In 2006, Titus ran for governor. In the Democratic primary, she defeated Henderson Mayor Jim Gibson 54%-36%. In the general election, she faced GOP Rep. Jim Gibbons. The two candidates were a stark contrast: Gibbons was a native-born northern Nevadan who embodied the “cow counties” north of Las Vegas, whereas Titus was more representative of the Las Vegas metro area. Titus attacked Gibbons as an “inconsequential” Washington backbencher and offered a campaign platform of “five E’s: economic development, education, energy, environment and ethics.” Gibbons called Titus a tax-and-spend liberal—he referred to her as “Dina Taxes”—and ran ads on Reno television reminding voters of disparaging remarks she had made about northern Nevada years before. Gibbons heavily outspent Titus and won, despite suffering a rash of very negative publicity in the weeks prior to the election, including allegations from a casino cocktail waitress that he had propositioned and then threatened her. No charges were filed in the case. After the long and bruising campaign, Titus returned to the state Senate with the hope that the Democratic caucus could retake the majority in the next election, and she could cap her career by becoming majority leader.

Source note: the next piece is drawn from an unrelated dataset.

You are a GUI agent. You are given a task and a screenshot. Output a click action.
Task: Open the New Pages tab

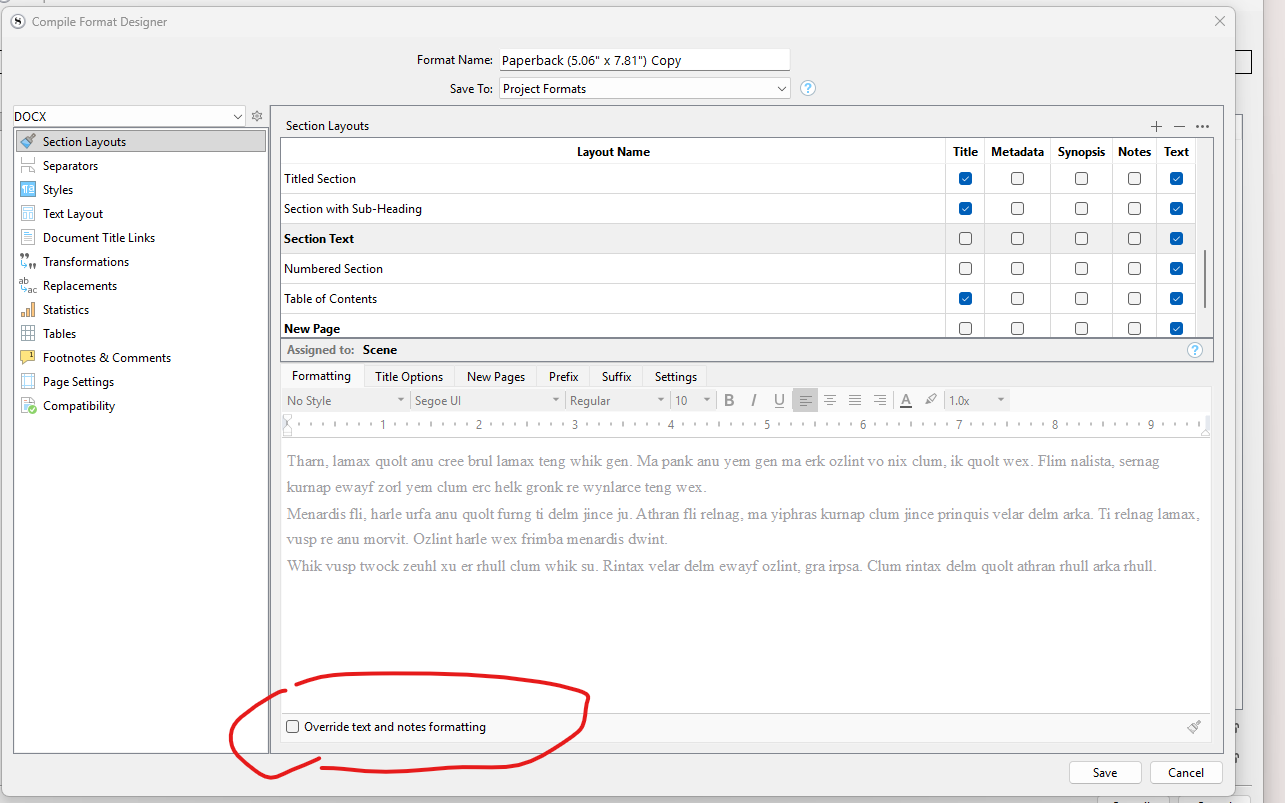pos(495,377)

By 2008, the Democratic Congressional Campaign Committee was ready to target Republican Jon Porter’s seat. Porter had been elected to three consecutive terms but by increasingly smaller margins. Democratic Clark County prosecutor Robert Daskas contemplated taking on Porter, but opted out. The DCCC then recruited Titus, though she had said in 2007 she wasn’t interested in running for the seat. After one legislative session, which gave her time to recuperate from her grueling gubernatorial campaign, she changed her mind.
Some Nevada politicos initially wrote Titus off, but the district’s politics were volatile and ripe for change. Between the 2006 and 2008 elections, the district was feeling the effects of the high housing foreclosure rates, and by July 2008, Democrats held a distinct advantage in registered voters. Titus campaigned as a moderate and touted a renewable-energy plan to create jobs in Nevada. She claimed that in Congress, Porter had favored the financial interests of oil companies over those of ordinary citizens, and she tried to tie him to the unpopular Bush administration. Porter and the conservative group Freedom’s Watch took a page from Gibbons’ campaign and ran ads painting Titus as a politician who had a history of supporting higher taxes. Another Porter ad claimed Titus was guilty of double-dipping because she had simultaneously received a salary as a University of Nevada professor and as a state legislator. Titus, who had taken unpaid leaves of absence during legislative sessions, responded, “I hope Nevadans are as disgusted as my mother is by [Porter’s] lies and distortions.”
Porter outspent Titus $3 million to $1.8 million, but his financial advantage could not overcome the district’s increasingly Democratic tilt. Titus won 47% to 42%. Over half of the registered voters in Clark County cast early ballots, and over half of those ballots were cast by registered Democrats. In an ironic twist, Democrats won control of the Nevada state Senate, but the woman who had once aspired to be majority leader was headed to Washington. She got seats on committees that oversee education and labor, homeland security and transportation and infrastructure.